What you need to do =>
Present the records below as a numbered list, omitting all blank lines.

■ ■ ■ ■ ■

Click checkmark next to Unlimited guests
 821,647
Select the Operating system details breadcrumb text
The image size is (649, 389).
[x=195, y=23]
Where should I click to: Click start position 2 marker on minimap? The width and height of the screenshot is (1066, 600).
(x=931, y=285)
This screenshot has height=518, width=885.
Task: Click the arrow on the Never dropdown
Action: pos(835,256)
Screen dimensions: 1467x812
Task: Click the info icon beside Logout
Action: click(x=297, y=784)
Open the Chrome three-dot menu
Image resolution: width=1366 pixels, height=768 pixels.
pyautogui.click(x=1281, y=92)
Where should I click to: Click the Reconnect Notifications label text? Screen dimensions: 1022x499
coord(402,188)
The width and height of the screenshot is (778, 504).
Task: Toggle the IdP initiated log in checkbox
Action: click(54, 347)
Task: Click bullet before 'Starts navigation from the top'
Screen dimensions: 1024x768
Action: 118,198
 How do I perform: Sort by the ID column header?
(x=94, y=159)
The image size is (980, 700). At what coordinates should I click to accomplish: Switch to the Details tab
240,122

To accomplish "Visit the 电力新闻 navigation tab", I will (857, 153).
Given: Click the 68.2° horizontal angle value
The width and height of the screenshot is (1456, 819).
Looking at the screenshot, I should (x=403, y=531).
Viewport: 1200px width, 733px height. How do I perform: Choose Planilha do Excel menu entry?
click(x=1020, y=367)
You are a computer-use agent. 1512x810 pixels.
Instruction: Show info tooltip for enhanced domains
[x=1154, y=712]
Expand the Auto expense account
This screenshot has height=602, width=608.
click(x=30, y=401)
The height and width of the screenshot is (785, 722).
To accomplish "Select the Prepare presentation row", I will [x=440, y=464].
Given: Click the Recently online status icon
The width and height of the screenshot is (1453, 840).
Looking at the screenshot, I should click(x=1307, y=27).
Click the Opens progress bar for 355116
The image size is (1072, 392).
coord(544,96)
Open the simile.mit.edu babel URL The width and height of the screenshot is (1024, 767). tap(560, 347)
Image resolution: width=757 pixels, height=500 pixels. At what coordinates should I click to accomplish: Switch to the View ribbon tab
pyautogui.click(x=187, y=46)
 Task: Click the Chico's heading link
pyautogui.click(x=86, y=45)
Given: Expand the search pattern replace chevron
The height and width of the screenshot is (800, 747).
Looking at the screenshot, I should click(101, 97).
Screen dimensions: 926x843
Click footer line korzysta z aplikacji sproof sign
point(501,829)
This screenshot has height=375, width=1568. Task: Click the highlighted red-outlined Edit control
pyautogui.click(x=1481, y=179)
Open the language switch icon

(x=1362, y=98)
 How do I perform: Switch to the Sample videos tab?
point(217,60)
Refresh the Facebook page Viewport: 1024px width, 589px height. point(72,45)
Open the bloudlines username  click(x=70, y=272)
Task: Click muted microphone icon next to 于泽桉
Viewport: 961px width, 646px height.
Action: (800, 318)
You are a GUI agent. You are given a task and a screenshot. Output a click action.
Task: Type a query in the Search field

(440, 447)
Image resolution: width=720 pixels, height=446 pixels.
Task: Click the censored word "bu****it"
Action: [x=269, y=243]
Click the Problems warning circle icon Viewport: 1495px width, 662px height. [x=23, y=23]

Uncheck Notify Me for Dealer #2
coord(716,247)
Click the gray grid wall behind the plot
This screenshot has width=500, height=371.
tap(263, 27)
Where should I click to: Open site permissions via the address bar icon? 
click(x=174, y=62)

■ ■ ■ ■ ■

Finished answer =>
1. Click checkmark next to Unlimited guests
2.  821,647
3. Select the Operating system details breadcrumb text
4. The image size is (649, 389).
5. [x=195, y=23]
6. Where should I click to: Click start position 2 marker on minimap? The width and height of the screenshot is (1066, 600).
7. (x=931, y=285)
8. This screenshot has height=518, width=885.
9. Task: Click the arrow on the Never dropdown
10. Action: pos(835,256)
11. Screen dimensions: 1467x812
12. Task: Click the info icon beside Logout
13. Action: click(x=297, y=784)
14. Open the Chrome three-dot menu
15. Image resolution: width=1366 pixels, height=768 pixels.
16. pyautogui.click(x=1281, y=92)
17. Where should I click to: Click the Reconnect Notifications label text? Screen dimensions: 1022x499
18. coord(402,188)
19. The width and height of the screenshot is (778, 504).
20. Task: Toggle the IdP initiated log in checkbox
21. Action: click(54, 347)
22. Task: Click bullet before 'Starts navigation from the top'
23. Screen dimensions: 1024x768
24. Action: 118,198
25.  How do I perform: Sort by the ID column header?
26. (x=94, y=159)
27. The image size is (980, 700). At what coordinates should I click to accomplish: Switch to the Details tab
28. 240,122
29. To accomplish "Visit the 电力新闻 navigation tab", I will (857, 153).
30. Given: Click the 68.2° horizontal angle value
31. The width and height of the screenshot is (1456, 819).
32. Looking at the screenshot, I should (x=403, y=531).
33. Viewport: 1200px width, 733px height. How do I perform: Choose Planilha do Excel menu entry?
34. click(x=1020, y=367)
35. You are a computer-use agent. 1512x810 pixels.
36. Instruction: Show info tooltip for enhanced domains
37. [x=1154, y=712]
38. Expand the Auto expense account
39. This screenshot has height=602, width=608.
40. click(x=30, y=401)
41. The height and width of the screenshot is (785, 722).
42. To accomplish "Select the Prepare presentation row", I will [x=440, y=464].
43. Given: Click the Recently online status icon
44. The width and height of the screenshot is (1453, 840).
45. Looking at the screenshot, I should click(x=1307, y=27).
46. Click the Opens progress bar for 355116
47. The image size is (1072, 392).
48. coord(544,96)
49. Open the simile.mit.edu babel URL The width and height of the screenshot is (1024, 767). tap(560, 347)
50. Image resolution: width=757 pixels, height=500 pixels. At what coordinates should I click to accomplish: Switch to the View ribbon tab
51. pyautogui.click(x=187, y=46)
52.  Task: Click the Chico's heading link
53. pyautogui.click(x=86, y=45)
54. Given: Expand the search pattern replace chevron
55. The height and width of the screenshot is (800, 747).
56. Looking at the screenshot, I should click(101, 97).
57. Screen dimensions: 926x843
58. Click footer line korzysta z aplikacji sproof sign
59. point(501,829)
60. This screenshot has height=375, width=1568. Task: Click the highlighted red-outlined Edit control
61. pyautogui.click(x=1481, y=179)
62. Open the language switch icon
63. (x=1362, y=98)
64.  How do I perform: Switch to the Sample videos tab?
65. point(217,60)
66. Refresh the Facebook page Viewport: 1024px width, 589px height. point(72,45)
67. Open the bloudlines username  click(x=70, y=272)
68. Task: Click muted microphone icon next to 于泽桉
69. Viewport: 961px width, 646px height.
70. Action: (800, 318)
71. You are a GUI agent. You are given a task and a screenshot. Output a click action.
72. Task: Type a query in the Search field
73. (440, 447)
74. Image resolution: width=720 pixels, height=446 pixels.
75. Task: Click the censored word "bu****it"
76. Action: [x=269, y=243]
77. Click the Problems warning circle icon Viewport: 1495px width, 662px height. [x=23, y=23]
78. Uncheck Notify Me for Dealer #2
79. coord(716,247)
80. Click the gray grid wall behind the plot
81. This screenshot has width=500, height=371.
82. tap(263, 27)
83. Where should I click to: Open site permissions via the address bar icon? 
84. click(x=174, y=62)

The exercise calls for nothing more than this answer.